#### Request
Reproduce every line of the material below in full. Multiply each answer coordinate by 2.35 and round to a whole number, with halves rounding up. Omit the pictures.

#### Supplied material

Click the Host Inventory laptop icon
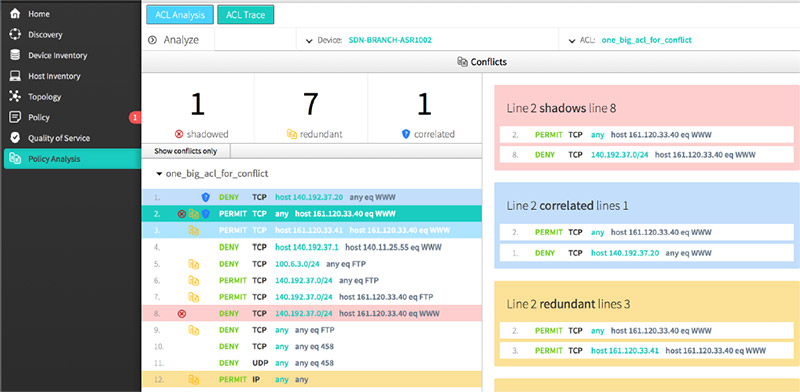 click(15, 76)
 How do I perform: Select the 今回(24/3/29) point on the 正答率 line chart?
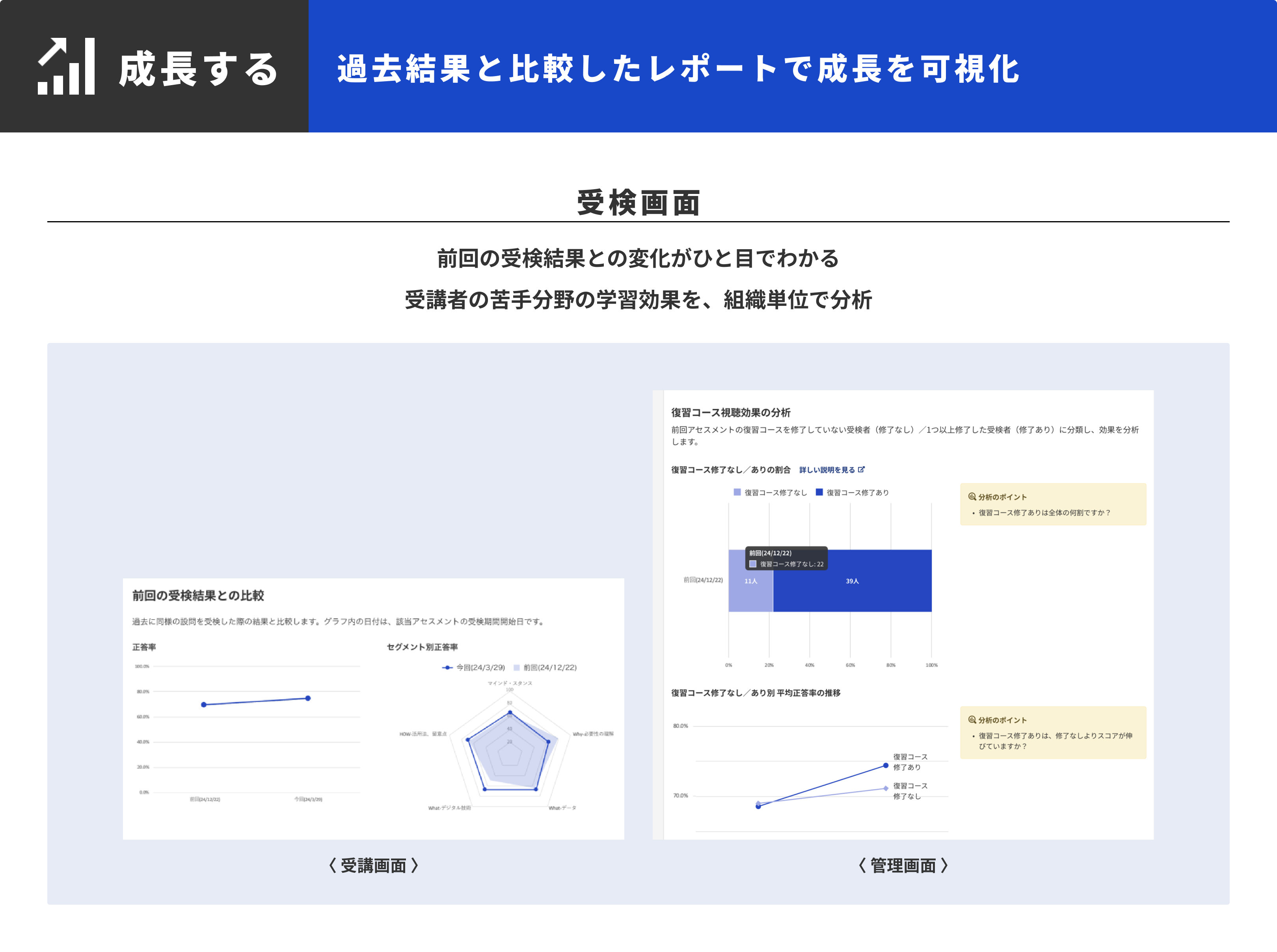coord(308,698)
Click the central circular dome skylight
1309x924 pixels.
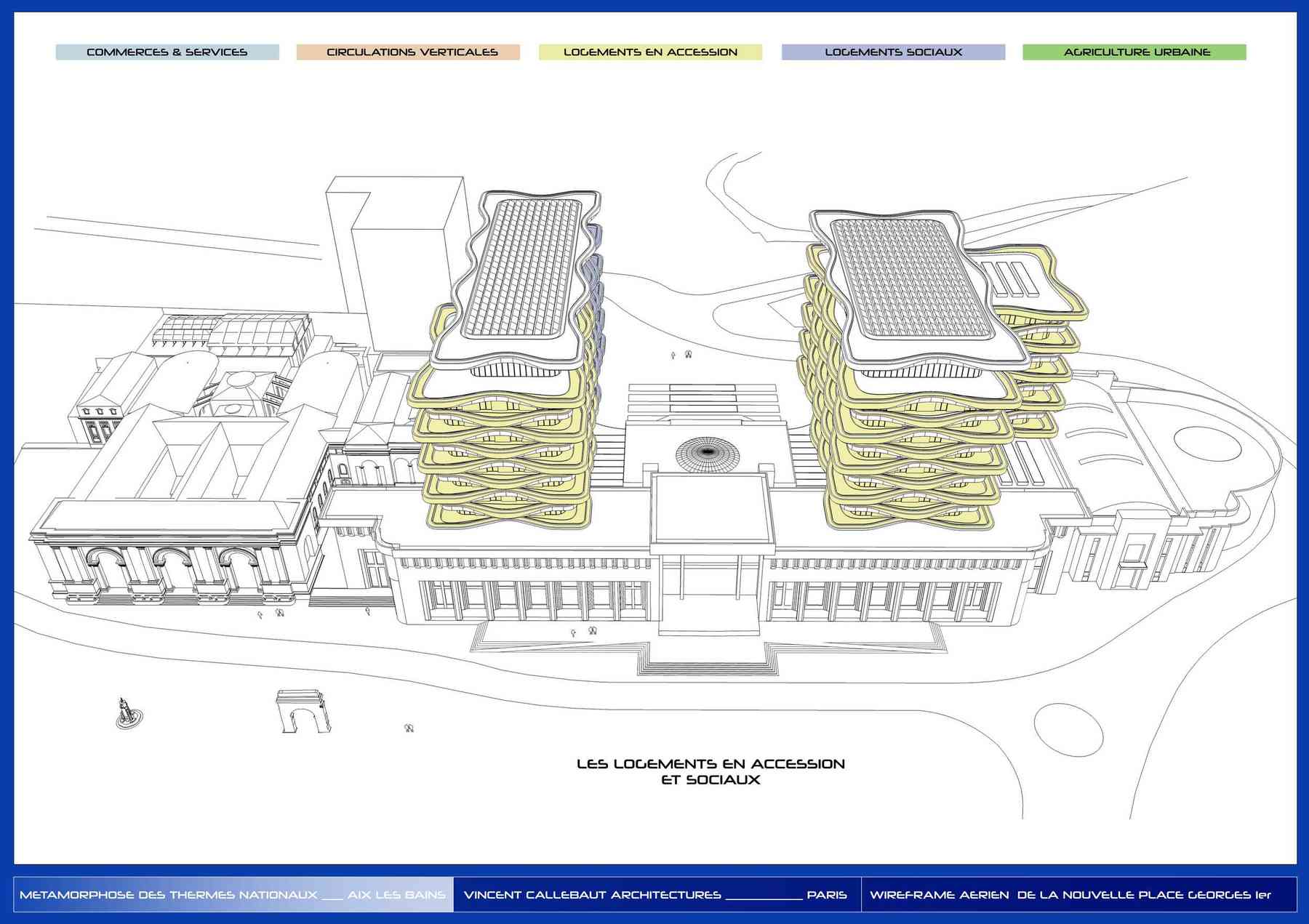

#### Task result
Click the Host Inventory laptop icon
 click(35, 179)
 How do I perform: Select the 今回(24/3/29) point on the 正答率 line chart?
coord(724,1640)
Click the central circular dome skylight
1309x924 pixels.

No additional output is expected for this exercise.